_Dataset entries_
━━━━━━━━━━━━━━━━

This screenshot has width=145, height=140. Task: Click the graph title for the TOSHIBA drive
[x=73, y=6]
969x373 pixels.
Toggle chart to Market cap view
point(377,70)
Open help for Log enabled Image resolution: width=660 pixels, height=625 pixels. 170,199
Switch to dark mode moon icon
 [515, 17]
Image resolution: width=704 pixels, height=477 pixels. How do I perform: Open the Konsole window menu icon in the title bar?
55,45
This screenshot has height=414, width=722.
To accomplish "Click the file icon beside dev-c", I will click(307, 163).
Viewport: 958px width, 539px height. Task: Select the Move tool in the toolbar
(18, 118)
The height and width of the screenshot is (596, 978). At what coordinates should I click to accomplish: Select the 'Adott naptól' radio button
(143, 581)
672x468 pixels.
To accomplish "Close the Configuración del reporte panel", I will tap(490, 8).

━━━━━━━━━━━━━━━━

_WHAT TO PRODUCE_
All of the data above must be set down again exactly.

_EXERCISE RESPONSE_
This screenshot has width=145, height=140. Task: Click the graph title for the TOSHIBA drive
[x=73, y=6]
969x373 pixels.
Toggle chart to Market cap view
point(377,70)
Open help for Log enabled Image resolution: width=660 pixels, height=625 pixels. 170,199
Switch to dark mode moon icon
 [515, 17]
Image resolution: width=704 pixels, height=477 pixels. How do I perform: Open the Konsole window menu icon in the title bar?
55,45
This screenshot has height=414, width=722.
To accomplish "Click the file icon beside dev-c", I will click(307, 163).
Viewport: 958px width, 539px height. Task: Select the Move tool in the toolbar
(18, 118)
The height and width of the screenshot is (596, 978). At what coordinates should I click to accomplish: Select the 'Adott naptól' radio button
(143, 581)
672x468 pixels.
To accomplish "Close the Configuración del reporte panel", I will tap(490, 8).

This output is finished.